The principle of “no taxation without representation” can be interpreted as a call for matching the state with the people over which it has powers: an alignment of sovereignty. In the EU’s intergovernmental architecture such alignment is absent.

The Union’s sovereignty mismatch is an emergent phenomenon, a reality germane to the EU. Each Member State operates along the lines of modern representative democracy, at least in principle. A sovereign people elects the state’s executive and legislative functions, while remaining the ultimate source of legitimacy as concerns the constitutional order. The constitution is legal by virtue of expressing, of forming, the people’s sovereign will. The people are the constitutional subject.

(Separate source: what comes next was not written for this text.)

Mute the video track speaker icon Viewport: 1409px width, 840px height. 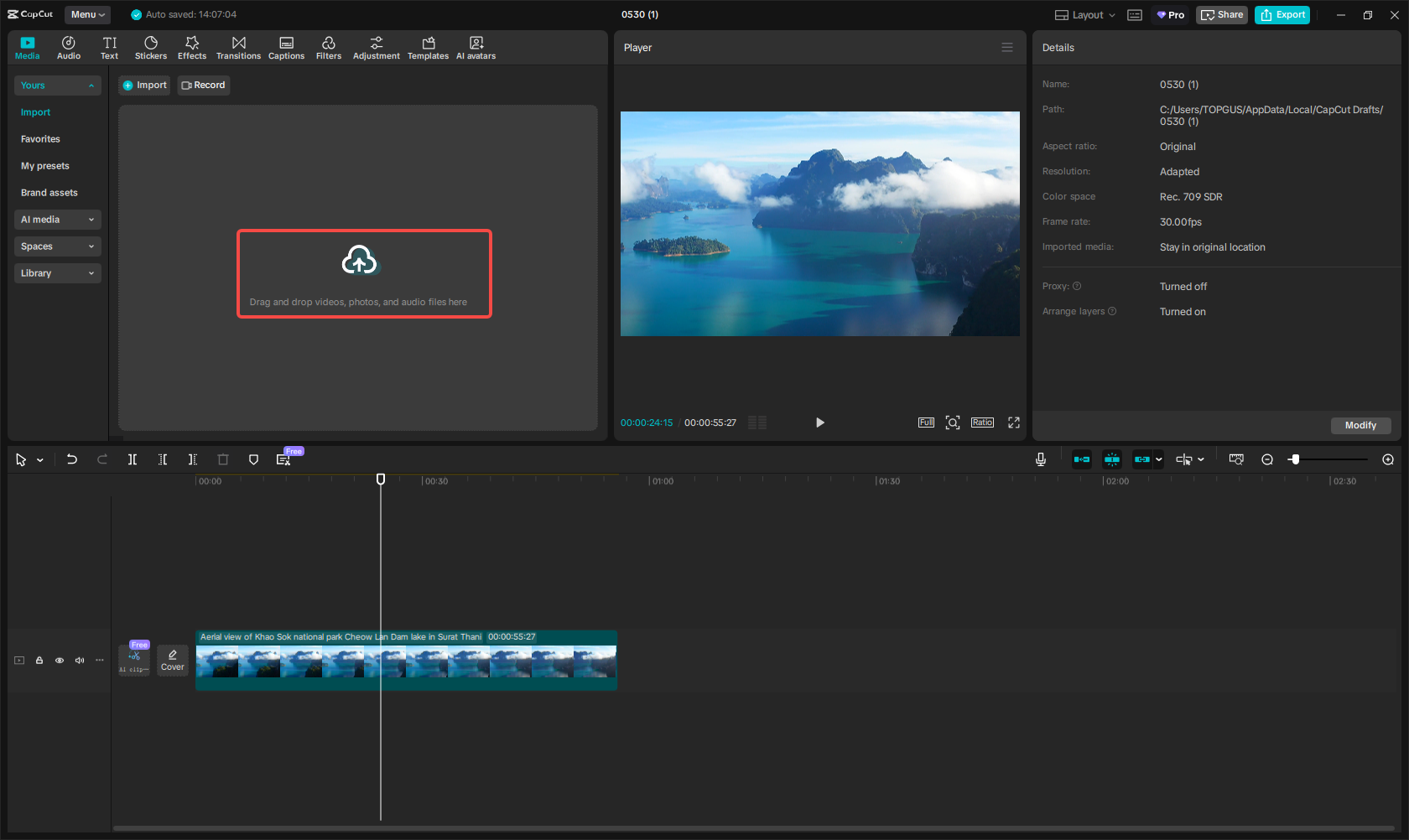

In contrast, the “constitution” of the EU (the Treaties) stems from the will of Member States. It is, at the very best, an indirect and tacit expression of popular sovereignty. It is accurate to consider it a league of states, a quasi-confederal arrangement, where policy starts from, rests in, and passes through Member States.

As for the various intergovernmental fora/institutions of the Union, it would be a fallacy of composition to conclude that a group of democracies engenders a greater democracy. These are not genuinely democratic for the very specific reason that the extent of their executive power is broader that any given people’s territorial sovereignty.

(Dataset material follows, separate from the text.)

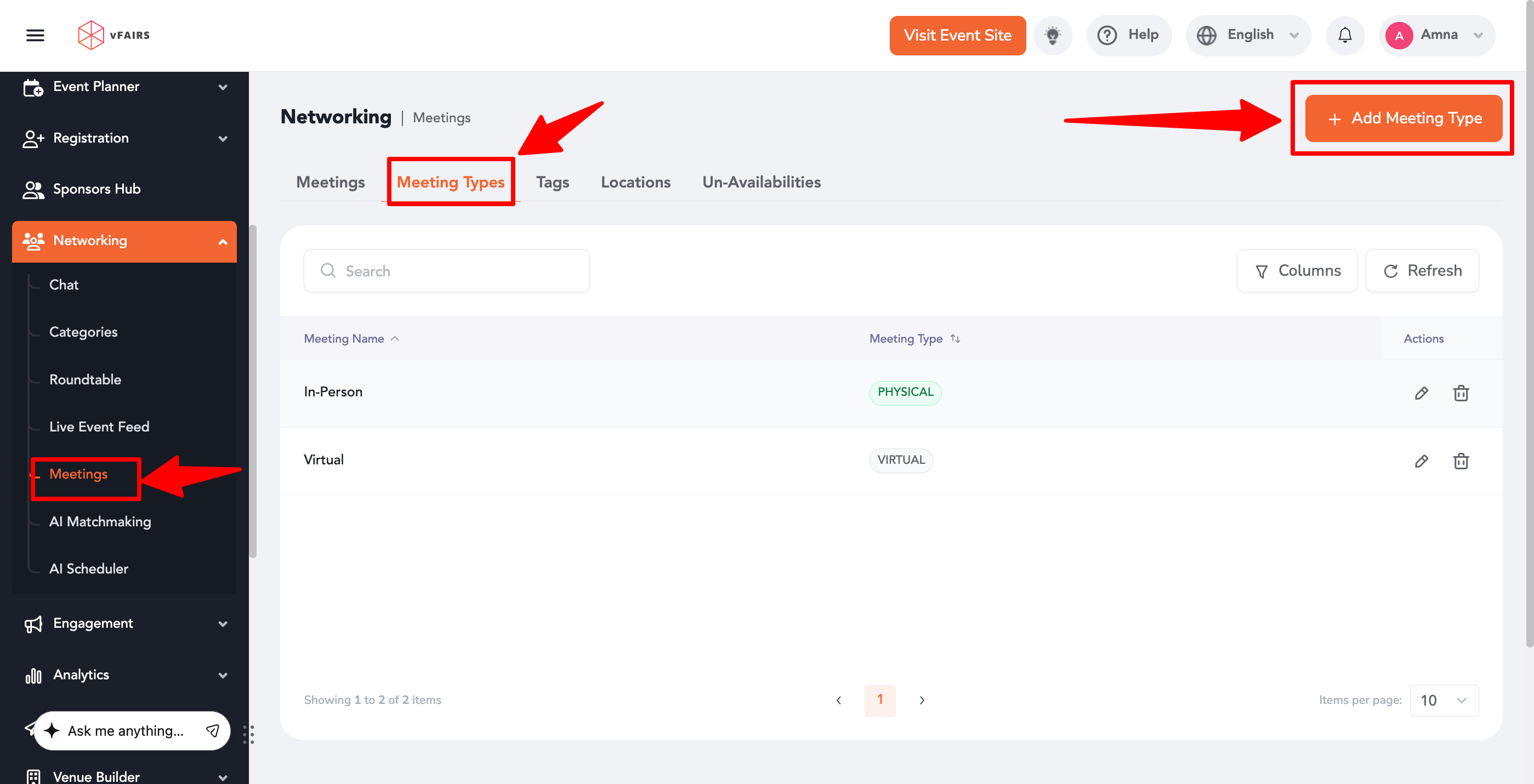Click the send icon in Ask me anything
Screen dimensions: 1534x784
tap(213, 730)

The “government” of the Union does not rule over an indivisible People of the Union; it rather exercises authority over peoples that happen to enjoy certain common rights/obligations, not least peculiar to European citizenship; whereby “citizenship” entails less than what the concept typically signifies. Substantively, European citizenship is inferior to national citizenship.

What the supra-national stratum of authority lacks, is the natural progression of republican principles from the national level upwards. The democratic processes specific to a nation state are not found at the Union level, at least not in any proper sense. This lack of correspondence suggests a discount in the value of upper-level policy-formation.

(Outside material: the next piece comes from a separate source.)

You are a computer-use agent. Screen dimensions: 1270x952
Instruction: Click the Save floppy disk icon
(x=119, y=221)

The problem is compounded when important powers rest in the hands of entities that are opaque and mostly-to-fully-technocratic. For instance, to change the institutional status of the ECB, there needs to be a Treaty change ratified by all Member States. Compare that to the ordinary procedures of constitutional review inside a nation state.

Solving Europe’s intergovernmental contradiction

Put broadly, there are but two ways to resolve the EU’s fundamental antinomy: (1) to dissolve the Union, or (2) to render it a genuine nation state, predicated on the principles of modern representative democracy. Anything in between, such as the preservation of the status quo and its evolution along the path it already follows, represents a phenomenon that we may label post-republican.

By using the term “nation state” to refer to a European democracy, I do not attempt to propound an ethnicist argument concerning the “identity” of Europeans. I only wish to refer to relatable structures that are already in place and which foster states of affairs that are, from the perspective of democracy, more preferable to the policy outcomes of the Union.

[I consider ethnicism to be egregiously mistaken, not least because of its pseudo-metaphysical understanding of the nation's presence; perhaps a topic for a future blog post]

In conclusion and to express my own desire, I would be willing to sign a “We the People” document that would establish a European Democracy run along federal lines. However, the very clear reality of the present order of the Union indicates that such eventuality is akin to wishful thinking. The EU as is, the way it operates when intergovernmental power relations are all that matters, the expected integrationary trajectory it will follow (as per the report of the five presidents, which I have already analysed), all form a context which offers little room for grounded optimism that a meaningful democratic turn will occur in the foreseeable future.